[dpdk-dev,v2,1/2] net/tap: calculate checksums of multi segs packets

Message ID 1524396611-22391-2-git-send-email-ophirmu@mellanox.com (mailing list archive)
State Superseded, archived
Delegated to: Ferruh Yigit
Headers

Checks

Context Check Description
ci/checkpatch success coding style OK
ci/Intel-compilation fail apply patch file failure

Commit Message

Ophir Munk April 22, 2018, 11:30 a.m. UTC
  Prior to this commit IP/UDP/TCP checksum offload calculations
were skipped in case of a multi segments packet.
This commit enables TAP checksum calculations for multi segments
packets.
The only restriction is that the first segment must contain
headers of layers 3 (IP) and 4 (UDP or TCP)

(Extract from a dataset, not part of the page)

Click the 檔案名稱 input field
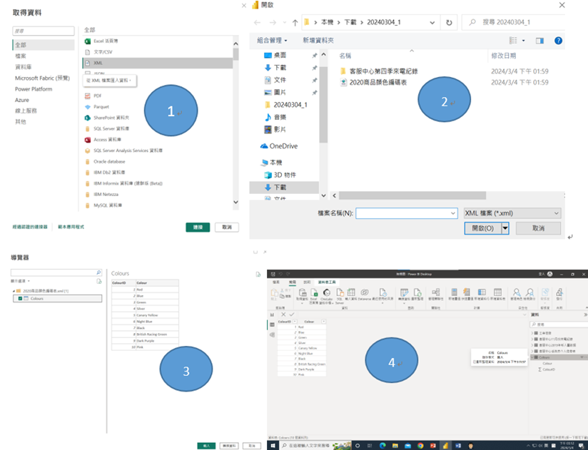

Signed-off-by: Ophir Munk <ophirmu@mellanox.com>
---
 drivers/net/tap/rte_eth_tap.c | 154 ++++++++++++++++++++++++++++--------------
 1 file changed, 104 insertions(+), 50 deletions(-)
  

Comments

Ophir Munk May 7, 2018, 9:54 p.m. UTC | #1
v1: 
- Initial release
v2: 
- Fixing cksum errors
- TCP segment size refers to TCP payload size (not including l2,l3,l4 headers)
v3: 
- Bug fixing in case input mbuf is segmented
- Following review comments by Raslan Darawsha

This patch implements TAP TSO (TSP segmentation offload) in SW.
It uses dpdk library librte_gso.
Dpdk librte_gso library segments large TCP payloads (e.g. 64K bytes)
into smaller size buffers.
By supporting TSO offload capability in software a TAP device can be used
as a failsafe sub device and be paired with another PCI device which
supports TSO capability in HW.

This patch includes 2 commits:
1. Calculation of IP/TCP/UDP checksums for multi segments packets.
Previously checksum offload was skipped if the number of packet segments
was greater than 1.
This commit removes this limitation. It is required before supporting TAP TSO
since the generated TCP TSO may be composed of two segments where the first segment
includes l2,l3,l4 headers.
2. TAP TSO implementation: calling rte_gso_segment() to segment large TCP packets.
This commits creates of a small private mbuf pool in TAP PMD required by librte_gso.
The number of buffers will be 64 - each of 128 bytes length.
TSO segments size refers to TCP payload size (not including l2,l3,l4 headers)
librte_gso supports TCP segmentation above IPv4
Ophir Munk (2):
  net/tap: calculate checksums of multi segs packets
  net/tap: support TSO (TCP Segment Offload)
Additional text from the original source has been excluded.